Instructions to follow:
Please output the data again without any changes, starting at the line that contains "Given: Click the Quantity column header" and ending at the line that contains "coord(310,953)".
───── Records to process ─────
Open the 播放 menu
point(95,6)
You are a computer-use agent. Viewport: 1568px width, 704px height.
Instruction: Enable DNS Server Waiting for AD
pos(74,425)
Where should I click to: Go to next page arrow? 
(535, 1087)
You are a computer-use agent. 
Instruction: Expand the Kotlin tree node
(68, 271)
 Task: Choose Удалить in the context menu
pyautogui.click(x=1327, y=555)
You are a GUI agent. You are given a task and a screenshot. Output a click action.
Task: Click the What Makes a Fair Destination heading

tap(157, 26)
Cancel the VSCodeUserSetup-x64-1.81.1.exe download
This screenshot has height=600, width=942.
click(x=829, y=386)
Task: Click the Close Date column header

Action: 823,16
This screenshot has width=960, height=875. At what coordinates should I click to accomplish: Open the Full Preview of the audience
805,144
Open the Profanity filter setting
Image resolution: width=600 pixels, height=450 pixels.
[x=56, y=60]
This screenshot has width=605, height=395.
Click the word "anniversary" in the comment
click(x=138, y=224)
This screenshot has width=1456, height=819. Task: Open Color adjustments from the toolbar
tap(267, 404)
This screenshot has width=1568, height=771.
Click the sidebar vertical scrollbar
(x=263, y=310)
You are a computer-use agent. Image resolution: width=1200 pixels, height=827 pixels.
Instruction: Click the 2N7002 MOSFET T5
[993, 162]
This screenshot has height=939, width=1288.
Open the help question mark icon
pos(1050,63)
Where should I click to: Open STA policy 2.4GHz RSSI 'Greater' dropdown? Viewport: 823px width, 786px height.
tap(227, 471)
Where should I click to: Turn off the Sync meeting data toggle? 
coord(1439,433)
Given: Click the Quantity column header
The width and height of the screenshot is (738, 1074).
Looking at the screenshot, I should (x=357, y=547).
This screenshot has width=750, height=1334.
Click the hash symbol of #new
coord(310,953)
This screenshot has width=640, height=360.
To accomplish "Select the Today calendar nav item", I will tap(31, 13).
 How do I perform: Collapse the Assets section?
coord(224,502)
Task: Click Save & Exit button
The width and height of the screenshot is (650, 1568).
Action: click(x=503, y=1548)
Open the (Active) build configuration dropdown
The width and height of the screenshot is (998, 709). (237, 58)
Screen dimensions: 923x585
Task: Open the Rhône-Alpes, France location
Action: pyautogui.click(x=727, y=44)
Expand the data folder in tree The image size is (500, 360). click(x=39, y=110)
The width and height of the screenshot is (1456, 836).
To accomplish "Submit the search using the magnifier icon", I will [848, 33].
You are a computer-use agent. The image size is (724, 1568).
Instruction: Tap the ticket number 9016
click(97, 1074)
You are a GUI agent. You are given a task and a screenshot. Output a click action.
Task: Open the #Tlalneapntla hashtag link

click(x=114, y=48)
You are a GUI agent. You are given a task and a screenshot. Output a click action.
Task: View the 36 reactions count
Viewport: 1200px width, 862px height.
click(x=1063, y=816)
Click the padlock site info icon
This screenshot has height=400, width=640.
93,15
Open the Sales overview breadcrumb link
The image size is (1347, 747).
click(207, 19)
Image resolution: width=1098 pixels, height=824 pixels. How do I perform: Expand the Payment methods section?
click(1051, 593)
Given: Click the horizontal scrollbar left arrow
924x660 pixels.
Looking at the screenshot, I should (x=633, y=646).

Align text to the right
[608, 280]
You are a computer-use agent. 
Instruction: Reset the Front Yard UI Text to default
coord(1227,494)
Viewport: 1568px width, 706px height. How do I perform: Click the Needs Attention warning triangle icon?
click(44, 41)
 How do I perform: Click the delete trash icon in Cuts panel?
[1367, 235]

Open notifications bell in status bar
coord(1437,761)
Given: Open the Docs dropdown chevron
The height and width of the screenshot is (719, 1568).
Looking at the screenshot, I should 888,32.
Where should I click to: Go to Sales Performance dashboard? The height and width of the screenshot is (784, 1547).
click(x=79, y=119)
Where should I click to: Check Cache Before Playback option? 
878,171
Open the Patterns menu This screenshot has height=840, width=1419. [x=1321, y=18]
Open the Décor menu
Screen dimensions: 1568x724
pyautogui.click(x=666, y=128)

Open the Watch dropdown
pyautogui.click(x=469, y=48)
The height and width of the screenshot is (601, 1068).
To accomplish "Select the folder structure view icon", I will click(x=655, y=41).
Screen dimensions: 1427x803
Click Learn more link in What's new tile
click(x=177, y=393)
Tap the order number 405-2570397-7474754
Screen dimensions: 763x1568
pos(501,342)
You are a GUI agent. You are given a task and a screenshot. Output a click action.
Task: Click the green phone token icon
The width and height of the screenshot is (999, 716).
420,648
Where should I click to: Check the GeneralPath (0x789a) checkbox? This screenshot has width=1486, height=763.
─────
Answer to the exercise:
Given: Click the Quantity column header
The width and height of the screenshot is (738, 1074).
Looking at the screenshot, I should (x=357, y=547).
This screenshot has width=750, height=1334.
Click the hash symbol of #new
coord(310,953)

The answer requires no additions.